Records from a collection:
········
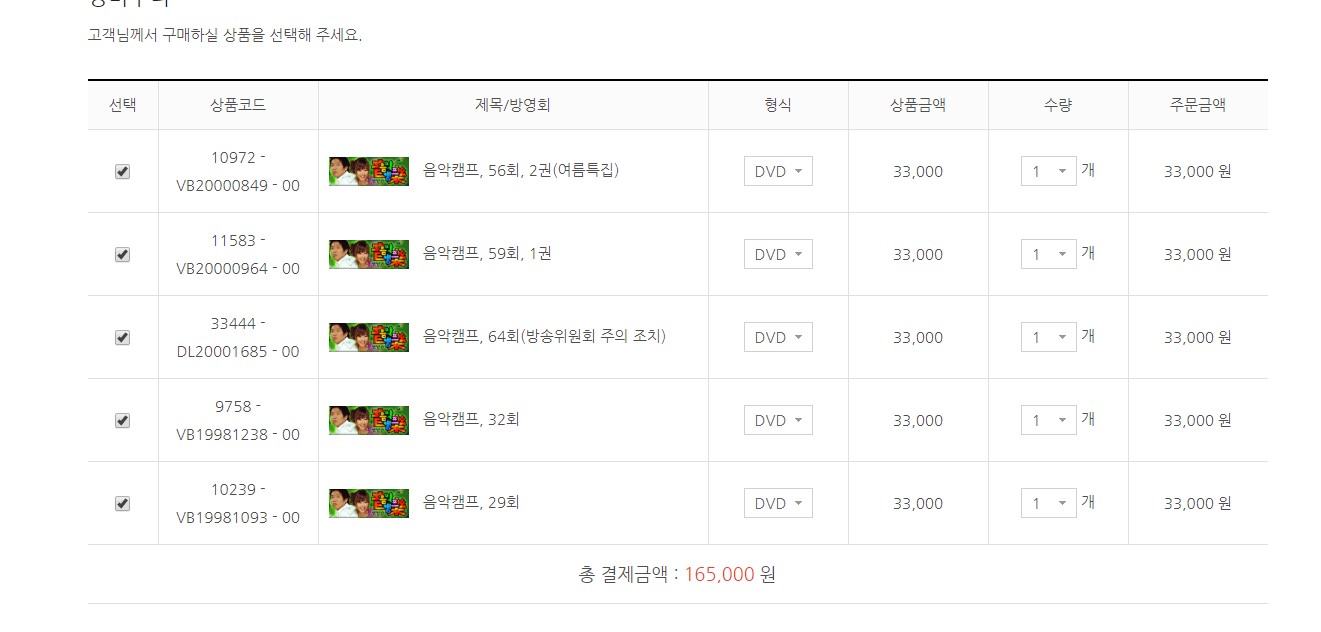Deselect the 음악캠프 64회 row checkbox

coord(122,338)
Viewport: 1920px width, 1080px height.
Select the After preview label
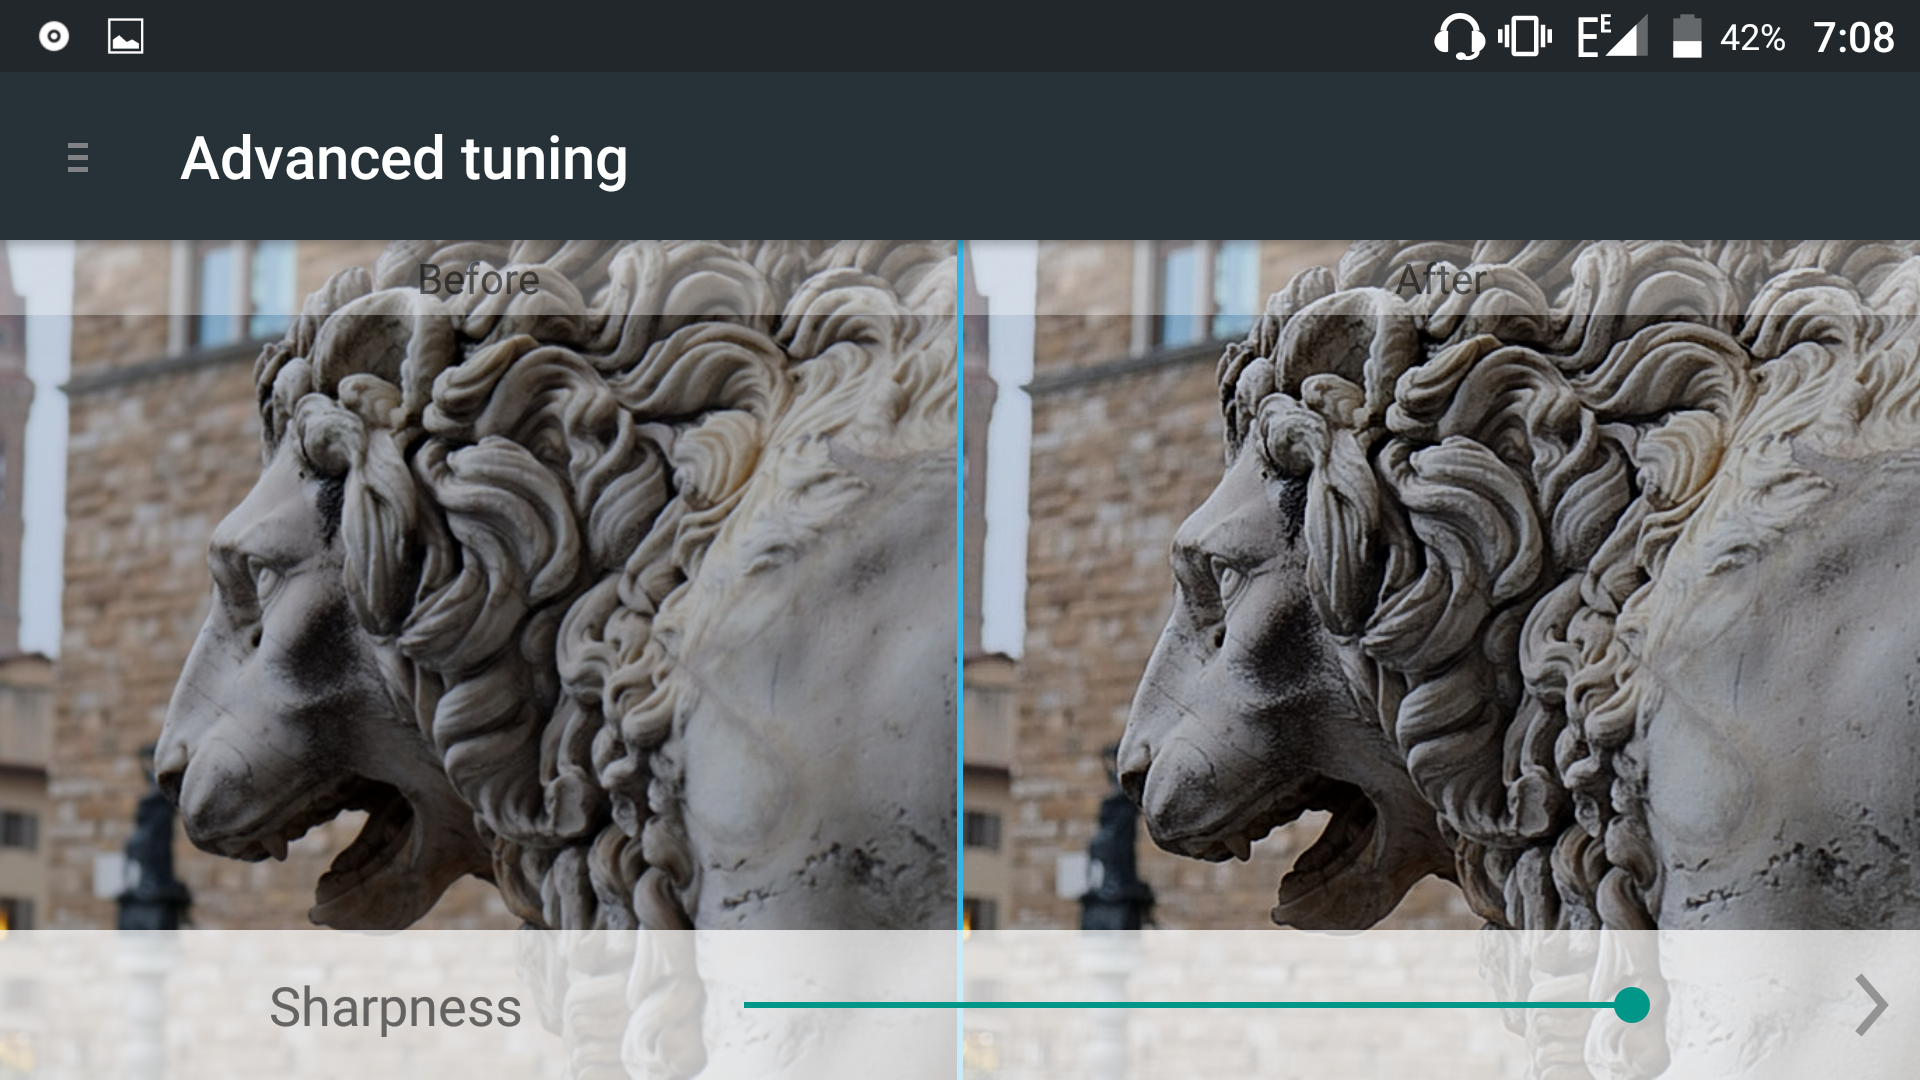[1441, 279]
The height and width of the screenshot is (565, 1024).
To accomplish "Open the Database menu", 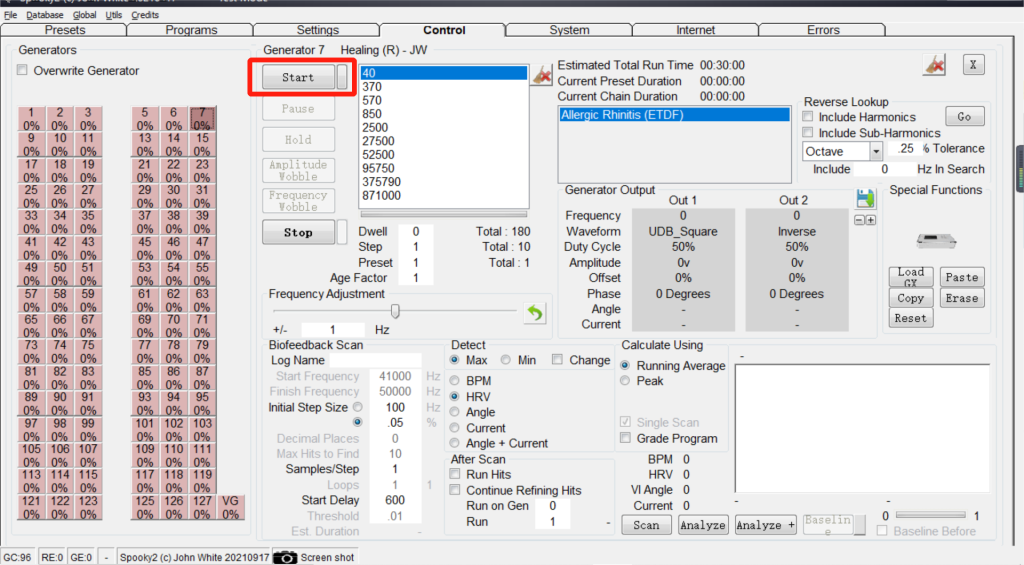I will click(x=44, y=15).
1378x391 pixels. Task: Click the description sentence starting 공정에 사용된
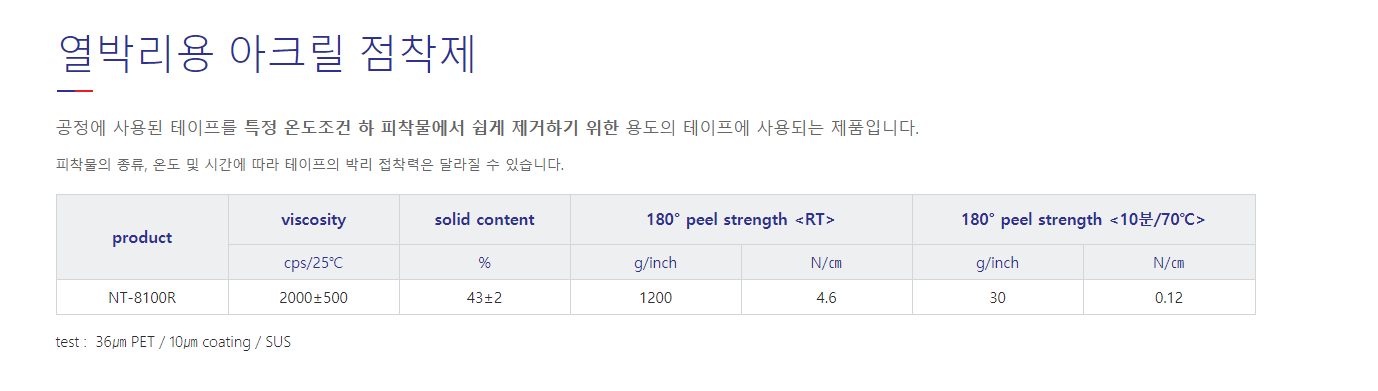488,128
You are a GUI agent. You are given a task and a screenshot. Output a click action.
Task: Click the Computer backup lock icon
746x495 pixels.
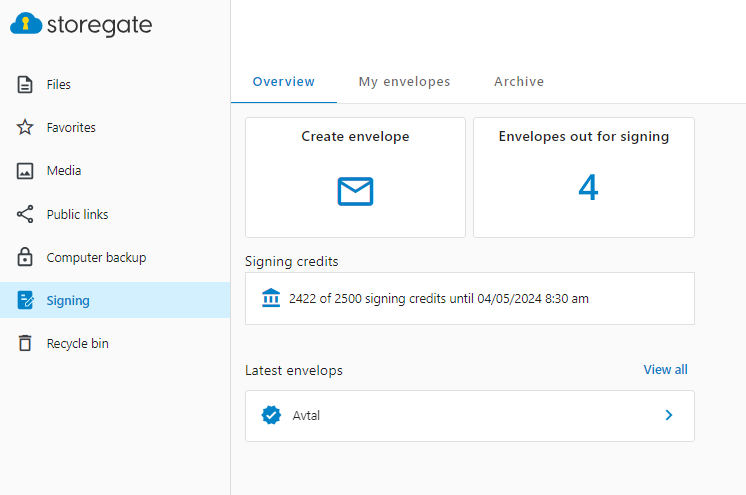[x=25, y=257]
········
▶ _The problem_
In the entries above, identify each line that includes the string "width", then copy it.

▶ _Output for this exercise_
Viewport: 1920px width, 1080px height.
The height and width of the screenshot is (565, 1024).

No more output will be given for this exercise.